Exercise 3: Compare results
Results for the two RAxML runs can be found in the ‘res’ subdirectory of the RAxML activity directory. Change directory and have a look at the files in this directory:
Have a look at the info files of the two different RAxML runs called ‘RAxML_info.16s_filtered.out’ and ‘RAxML_info.rag1_aln.out’. These basically contain the same information that RAxML reports to the screen during the run.
How long did RAxML take to run for the two input files? What is the tree length and the likelihood of the two trees?
The maximum likelihood trees with bootstrap support values can be found in files RAxML_bipartitions.16s_filtered.out and RAxML_bipartitions.rag1_aln.out. In order to be able to open them in a tree viewer, replace the extension ‘.out’ of the three filenames with ‘.tre’:
mv RAxML_bipartitions.16s_filtered.out RAxML_bipartitions.16s_filtered.tre
mv RAxML_bipartitions.rag1_aln.out RAxML_bipartitions.rag1_aln.tre
Before downloading the tree files to your own computers, there’s one more step to be done while logged in to the AMI. We have prepared a python script with which you can quickly determine the mean bootstrap support value in the two trees. To use it, type
python3 ~/wme_jan2015/scripts/get_mean_bootstrap_support.py RAxML_bipartitions.16s_filtered.tre
python3 ~/wme_jan2015/scripts/get_mean_bootstrap_support.py RAxML_bipartitions.rag1_aln.tre
Which of the two trees has the better mean bootstrap support?
Use scp or Cyberduck to download the tree files to your own computer.

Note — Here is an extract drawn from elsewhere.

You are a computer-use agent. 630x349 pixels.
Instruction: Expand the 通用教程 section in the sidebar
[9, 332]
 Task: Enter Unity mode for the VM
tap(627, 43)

If using scp, the command would look similar to this (you’ll have to replace the public DNS with your actual one):
scp [email protected]:~/wme_jan2015/activities/RAxML/res/RAxML_bipartitions.*.tre .
(note the period sign at the end of this command)

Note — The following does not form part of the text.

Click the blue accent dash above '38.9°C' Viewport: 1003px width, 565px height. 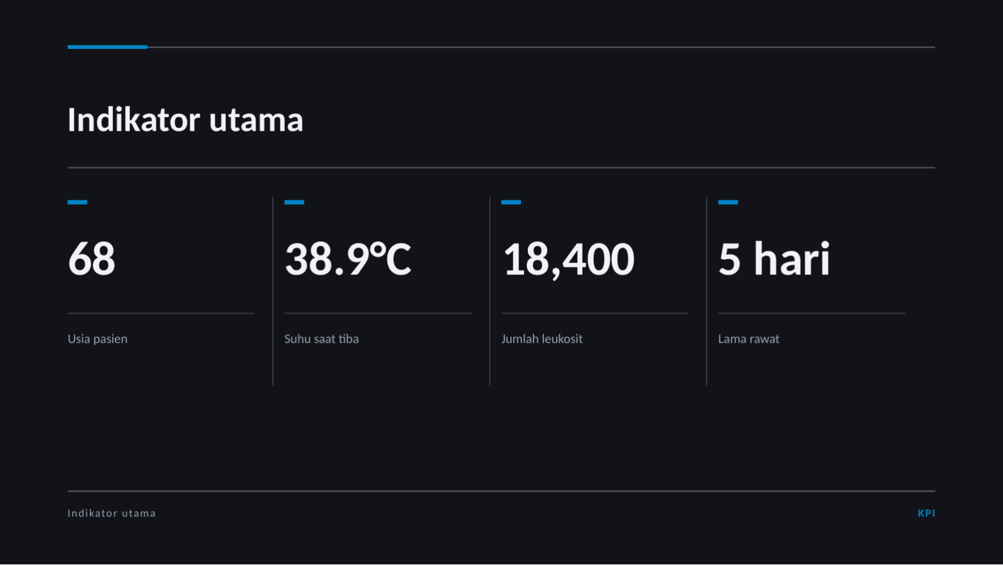(294, 202)
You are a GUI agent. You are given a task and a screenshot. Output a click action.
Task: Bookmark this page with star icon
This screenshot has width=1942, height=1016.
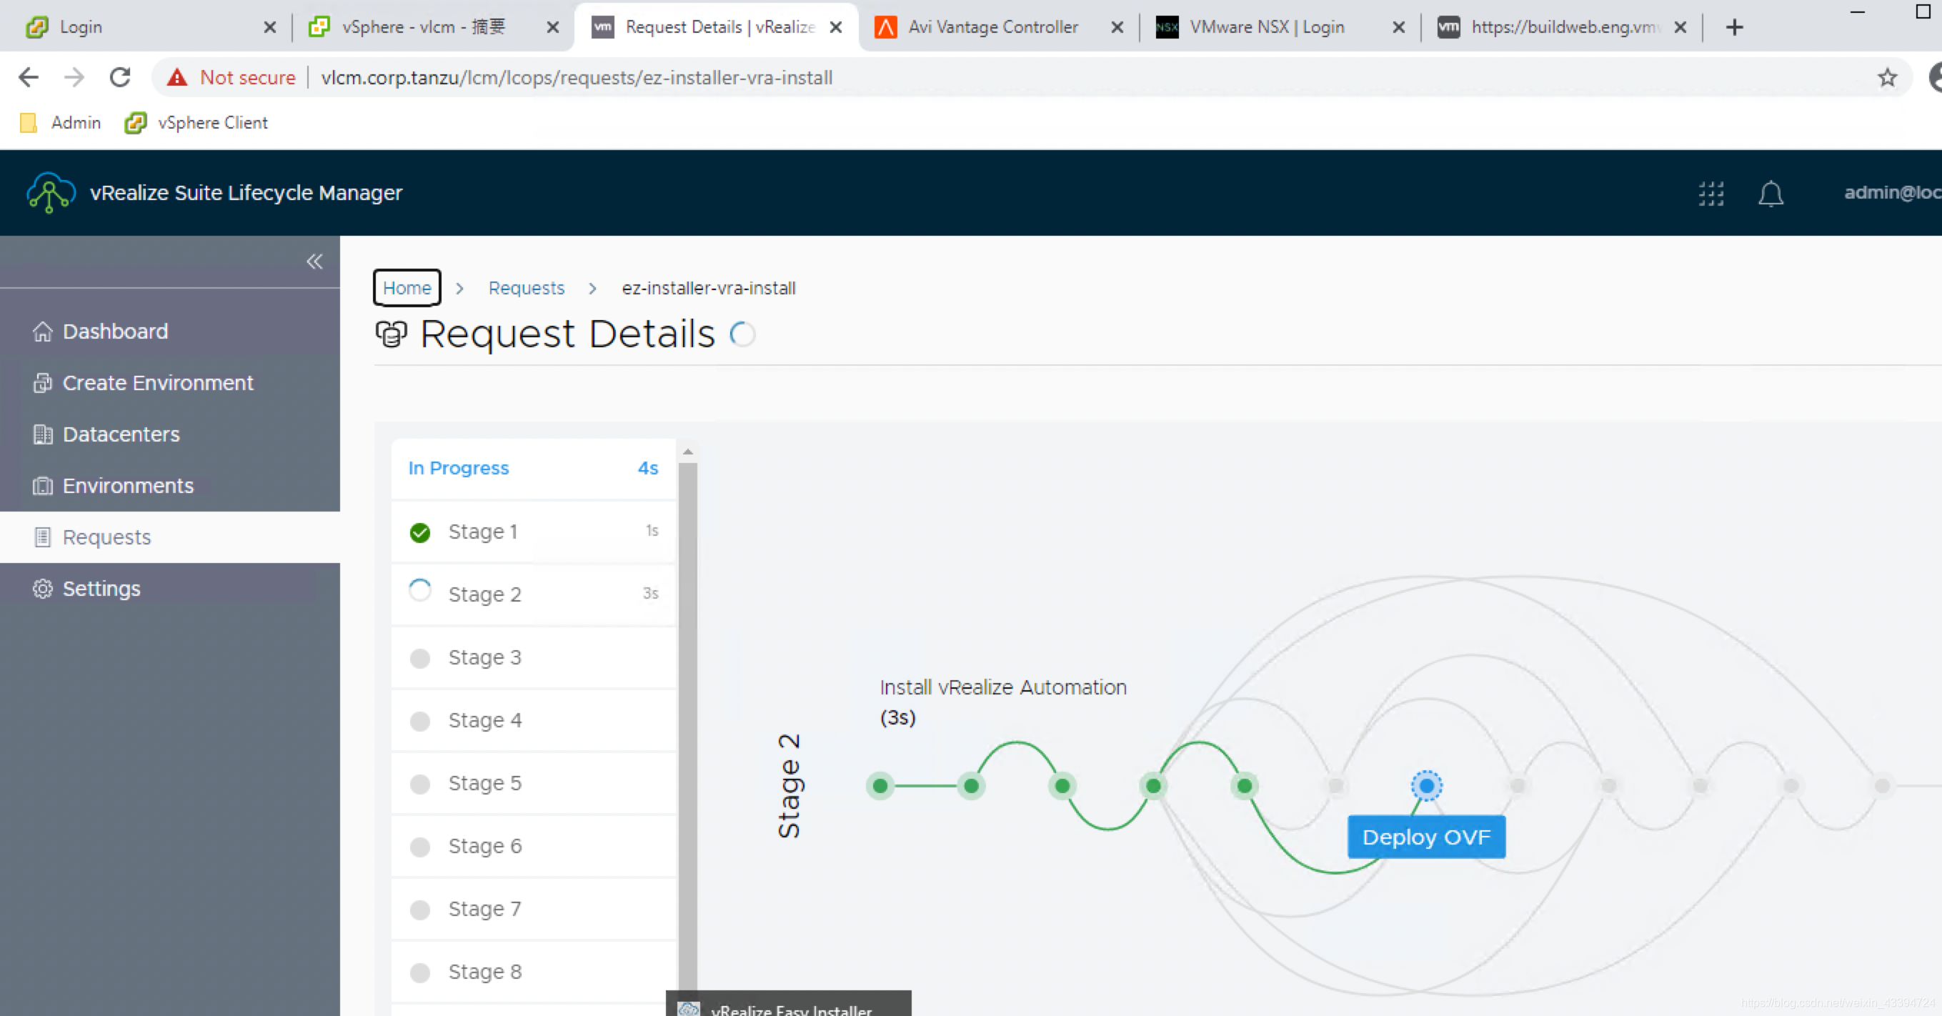click(x=1887, y=78)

If you do not yet have a tree viewer installed on your own computer, visit http://tree.bio.ed.ac.uk/software/figtree/ to download and install the FigTree executable for your operating system. If you should have problems installing this program, you could alternativly use X2Go to open FigTree on the AMI (it is already installed there).

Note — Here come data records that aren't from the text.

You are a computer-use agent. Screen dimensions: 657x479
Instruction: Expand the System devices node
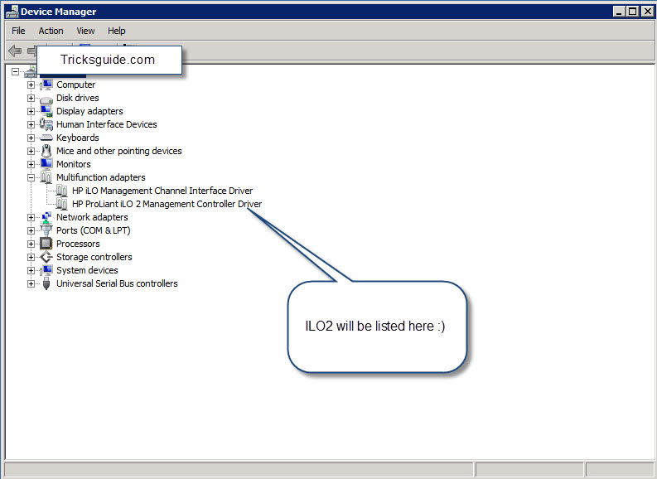(31, 270)
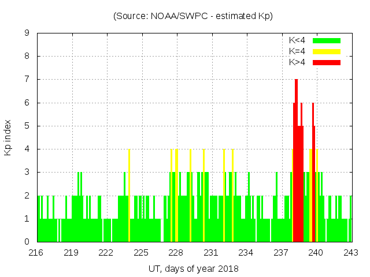Viewport: 370px width, 277px height.
Task: Click the 'Kp index' y-axis label
Action: [8, 137]
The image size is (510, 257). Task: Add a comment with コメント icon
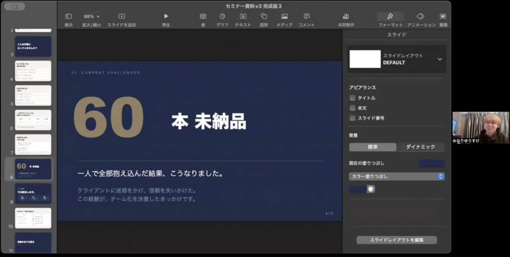click(x=306, y=16)
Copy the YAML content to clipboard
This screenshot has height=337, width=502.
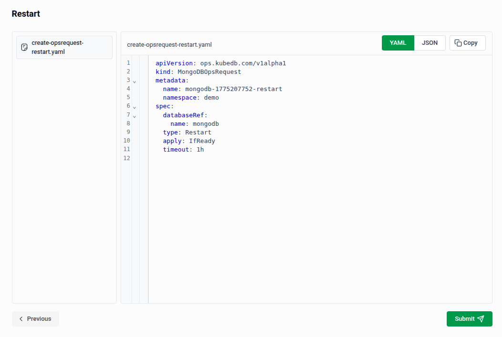click(467, 42)
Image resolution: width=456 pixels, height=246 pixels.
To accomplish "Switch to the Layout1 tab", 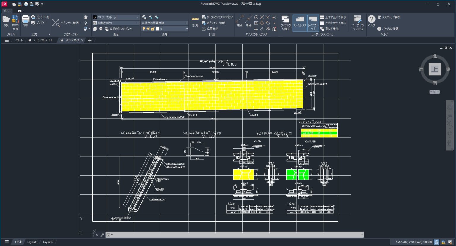I will [x=32, y=242].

- Open the trees in FigTree. When prompted that the nodes/branches of the tree are labelled, simply click ‘OK’. This prompt indicates that bootstrap support values are stored as part of the tree. To display these support values, click the checkbox ‘Node labels’ on the left-hand side of the FigTree window. Then click the triangle to the left of this checkbox, which opens a menu. Click on the element to the right of ‘Display’, which currently says ‘Node ages’. Choose ‘labels’ instead of ‘Node ages’, this will display the bootstrap support values. To change the way the tree is ordered, click ‘Increasing Node Order’ in the ‘Tree’ menu in the menu bar. Compare the overall look of the two trees.